There I go again with the hyper-feminized anxieties. I think it's mostly that I want Hillary Clinton -- the imperfect history maker whose major selling points for "First Woman..." status, in retrospect, included the fact that she was not a Republican, not pro-life, did not believe in teaching creationism alongside evolution, had never inquired about the feasibility of banning books, understood the American economy, supported universal healthcare and did not kill wolves from planes -- to make Sarah Palin go away and stop threatening to make history I don't want to see made.
It is infuriating that Clinton, her supporters and, yes, also those Obama supporters who voiced their displeasure at the sexist treatment Clinton sometimes received, and also female voters, and also females full stop, are being implicated in feminism's bastardization.
But if we inadvertently paved the way for this, then the Democratic Party mixed the concrete, painted lanes on the road, put up streetlights and called it an interstate. The role of the left in this travesty is almost too painful to contemplate just yet.
For while it may chafe to hear Rudy Giuliani and John McCain hold forth on the injustice of gender bias, what really burns is that we never heard a peep or squawk or gurgle of this nature from anyone in the Democratic Party during the entire 100 years Hillary Clinton was running for president, while she was being talked about as a pantsuited, wrinkly old crone and a harpy ex-wife and a sexless fat-thighed monster and an emasculating nag out for Tucker Carlson's balls. Only after she was good and gone did Howard Dean come out of his cave to squeak about the amount of sexist media bias Clinton faced. That may not be pretty to recall, especially in light of the Grand Old Party's Grand Old Celebration of Estrogen. But it's true. And it's also true that if there hadn't been so much stone-cold silence, so much shoulder-shrugging "What, me sexist?" inertia from the left, if there had been a little more respect (there was plenty of attention, of the derisive and annoyed sort) paid to the unsubtle clues being transmitted by 18 million voters that maybe they were interested in this whole woman-in-the-White-House thing, then the right would not have had the fuel to power this particular weapon.
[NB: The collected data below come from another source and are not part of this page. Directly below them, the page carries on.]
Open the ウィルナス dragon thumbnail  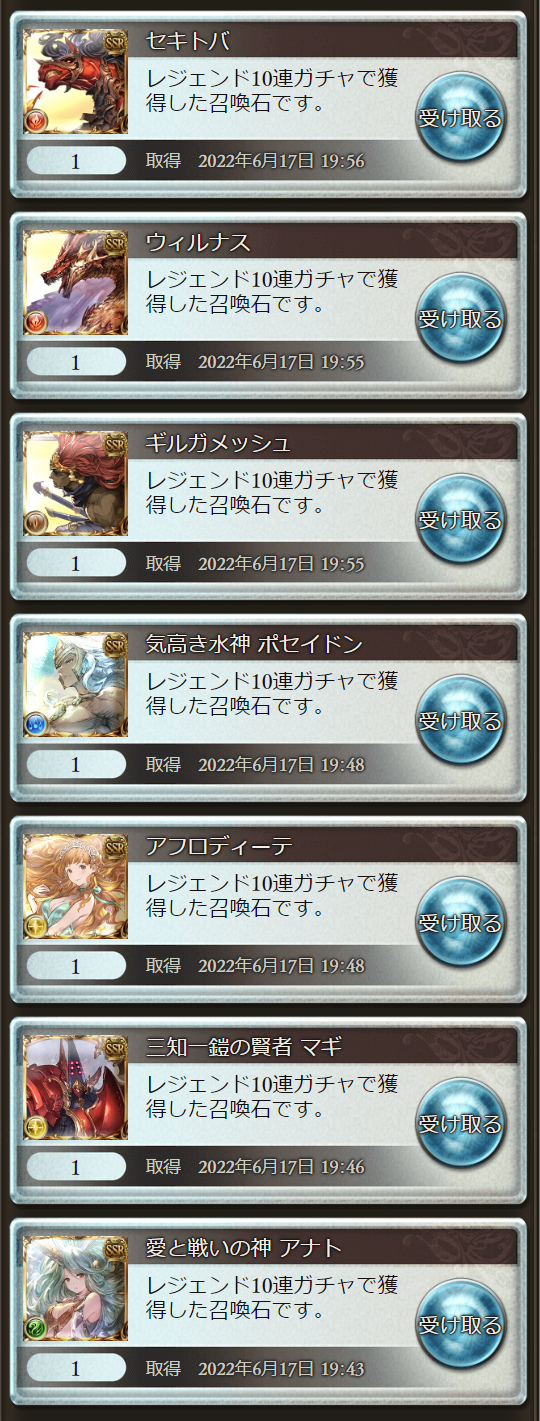point(75,283)
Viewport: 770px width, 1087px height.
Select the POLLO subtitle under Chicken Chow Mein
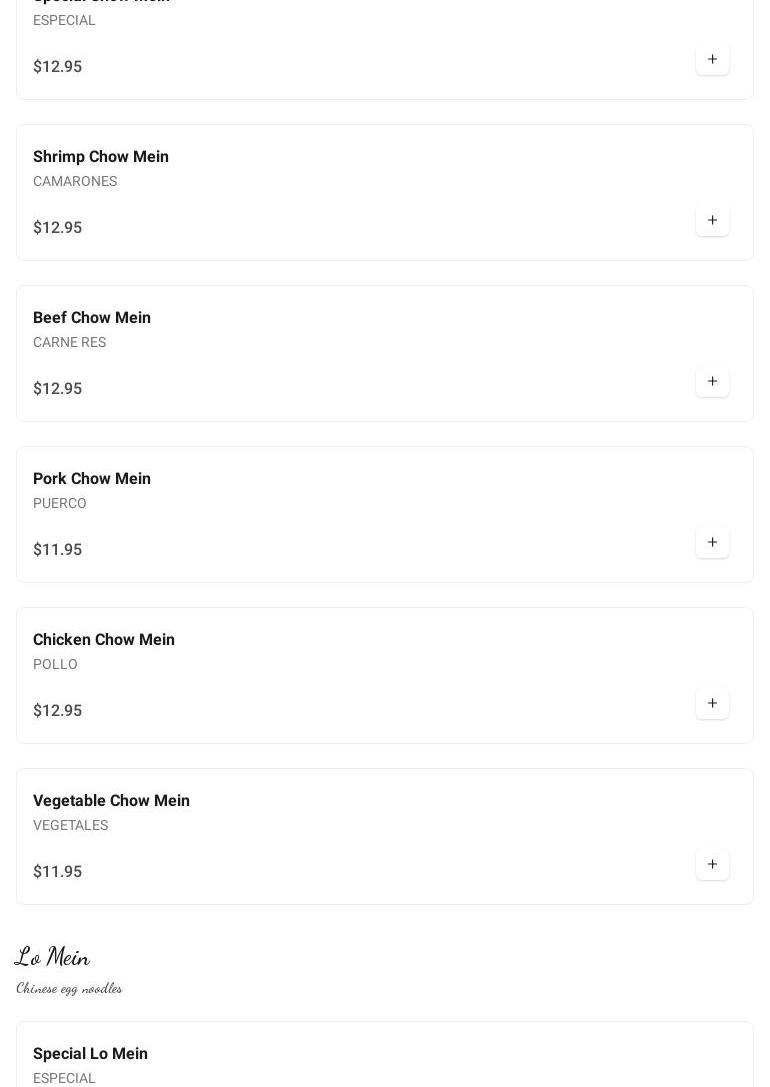[x=55, y=664]
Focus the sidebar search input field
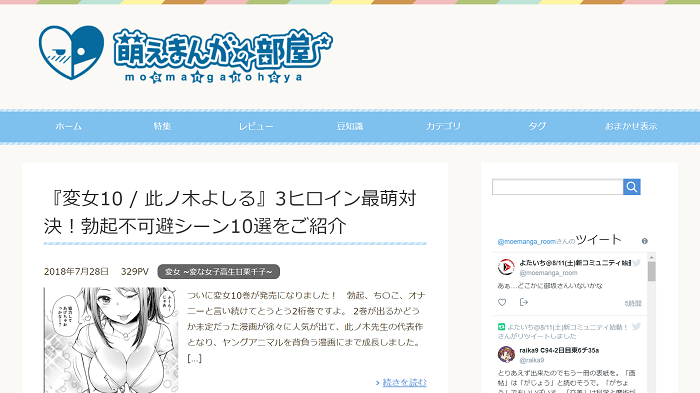This screenshot has width=700, height=393. pyautogui.click(x=558, y=187)
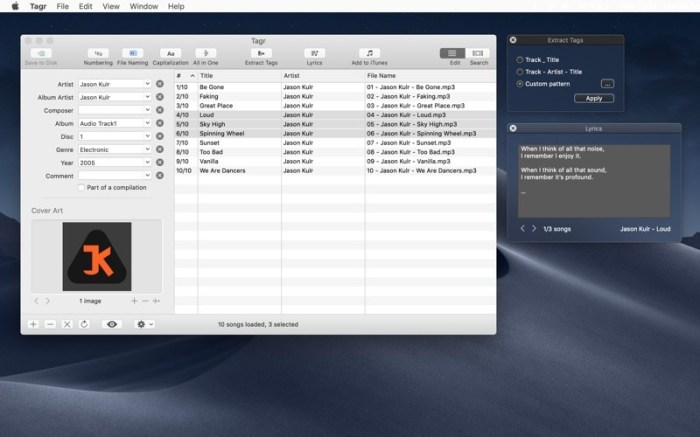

Which leads us to my greatest nightmare: that because my own party has not cared enough, or was too scared, to lay its rightful claim to the language of women's rights, that Sarah Palin will reach historic heights of power, under the most egregious of auspices, by plying feminine wiles, and conforming to every outdated notion of what it means to be a woman. That she will hit her marks by clambering over the backs, the bodies, the rights of the women on whose behalf she claims to be working, and that she will do it all under the banner of feminism. How can anybody sleep?